__WHAT THIS TASK INVOLVES__: Beginning at the line that contains "Viewport: 1024px width, 768px" and ending at the last line of the entries, write out each line exactly; include nothing outside that span.
-------- DATA
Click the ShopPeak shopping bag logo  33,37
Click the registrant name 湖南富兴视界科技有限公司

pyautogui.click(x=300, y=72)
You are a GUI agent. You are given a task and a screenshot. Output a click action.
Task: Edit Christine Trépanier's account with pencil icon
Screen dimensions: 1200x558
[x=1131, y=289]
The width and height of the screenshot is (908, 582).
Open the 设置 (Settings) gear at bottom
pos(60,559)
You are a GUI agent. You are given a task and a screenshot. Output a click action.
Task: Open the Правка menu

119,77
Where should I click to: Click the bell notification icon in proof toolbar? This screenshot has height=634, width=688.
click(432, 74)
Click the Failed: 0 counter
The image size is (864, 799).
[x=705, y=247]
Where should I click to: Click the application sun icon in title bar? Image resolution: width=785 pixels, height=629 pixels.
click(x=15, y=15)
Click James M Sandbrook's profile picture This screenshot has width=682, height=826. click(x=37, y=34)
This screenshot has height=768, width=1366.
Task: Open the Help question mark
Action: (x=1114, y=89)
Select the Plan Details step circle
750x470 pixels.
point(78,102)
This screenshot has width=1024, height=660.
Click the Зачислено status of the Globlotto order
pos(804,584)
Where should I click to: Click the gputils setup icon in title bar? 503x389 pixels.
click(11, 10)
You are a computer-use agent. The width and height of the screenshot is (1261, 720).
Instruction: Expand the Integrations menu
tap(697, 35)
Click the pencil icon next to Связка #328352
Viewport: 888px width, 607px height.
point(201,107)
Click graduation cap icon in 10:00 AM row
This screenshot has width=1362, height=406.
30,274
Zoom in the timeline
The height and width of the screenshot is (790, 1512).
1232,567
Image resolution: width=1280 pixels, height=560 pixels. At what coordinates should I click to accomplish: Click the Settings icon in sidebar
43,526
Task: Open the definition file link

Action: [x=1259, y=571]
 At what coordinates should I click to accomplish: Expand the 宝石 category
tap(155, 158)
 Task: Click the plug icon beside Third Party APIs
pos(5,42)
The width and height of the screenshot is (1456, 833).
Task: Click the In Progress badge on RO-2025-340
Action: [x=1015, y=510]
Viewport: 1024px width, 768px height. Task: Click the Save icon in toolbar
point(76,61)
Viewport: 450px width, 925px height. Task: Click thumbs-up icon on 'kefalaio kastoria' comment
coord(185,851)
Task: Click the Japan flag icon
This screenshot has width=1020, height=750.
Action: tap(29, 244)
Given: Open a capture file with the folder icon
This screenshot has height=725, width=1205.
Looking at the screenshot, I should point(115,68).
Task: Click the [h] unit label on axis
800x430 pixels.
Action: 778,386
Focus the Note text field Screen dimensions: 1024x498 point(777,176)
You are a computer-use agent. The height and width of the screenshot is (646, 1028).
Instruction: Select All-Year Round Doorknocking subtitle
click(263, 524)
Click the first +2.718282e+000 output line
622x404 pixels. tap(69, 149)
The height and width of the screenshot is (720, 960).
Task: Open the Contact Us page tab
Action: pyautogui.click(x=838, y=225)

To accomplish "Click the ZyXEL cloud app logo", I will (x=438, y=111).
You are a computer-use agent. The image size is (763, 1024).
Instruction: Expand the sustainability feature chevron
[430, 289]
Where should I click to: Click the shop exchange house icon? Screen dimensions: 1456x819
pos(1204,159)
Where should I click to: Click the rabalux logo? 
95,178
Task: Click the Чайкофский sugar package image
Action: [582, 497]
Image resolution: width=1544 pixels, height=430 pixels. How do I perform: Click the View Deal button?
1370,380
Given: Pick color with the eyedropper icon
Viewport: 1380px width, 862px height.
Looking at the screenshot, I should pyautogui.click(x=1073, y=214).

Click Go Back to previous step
----------------
__THE ANSWER__:
Viewport: 1024px width, 768px height. Task: Click the Save icon in toolbar
point(76,61)
Viewport: 450px width, 925px height. Task: Click thumbs-up icon on 'kefalaio kastoria' comment
coord(185,851)
Task: Click the Japan flag icon
This screenshot has width=1020, height=750.
Action: tap(29, 244)
Given: Open a capture file with the folder icon
This screenshot has height=725, width=1205.
Looking at the screenshot, I should point(115,68).
Task: Click the [h] unit label on axis
800x430 pixels.
Action: 778,386
Focus the Note text field Screen dimensions: 1024x498 point(777,176)
You are a computer-use agent. The height and width of the screenshot is (646, 1028).
Instruction: Select All-Year Round Doorknocking subtitle
click(263, 524)
Click the first +2.718282e+000 output line
622x404 pixels. tap(69, 149)
The height and width of the screenshot is (720, 960).
Task: Open the Contact Us page tab
Action: pyautogui.click(x=838, y=225)

To accomplish "Click the ZyXEL cloud app logo", I will (x=438, y=111).
You are a computer-use agent. The image size is (763, 1024).
Instruction: Expand the sustainability feature chevron
[430, 289]
Where should I click to: Click the shop exchange house icon? Screen dimensions: 1456x819
pos(1204,159)
Where should I click to: Click the rabalux logo? 
95,178
Task: Click the Чайкофский sugar package image
Action: [582, 497]
Image resolution: width=1544 pixels, height=430 pixels. How do I perform: Click the View Deal button?
1370,380
Given: Pick color with the eyedropper icon
Viewport: 1380px width, 862px height.
Looking at the screenshot, I should pyautogui.click(x=1073, y=214).

Click Go Back to previous step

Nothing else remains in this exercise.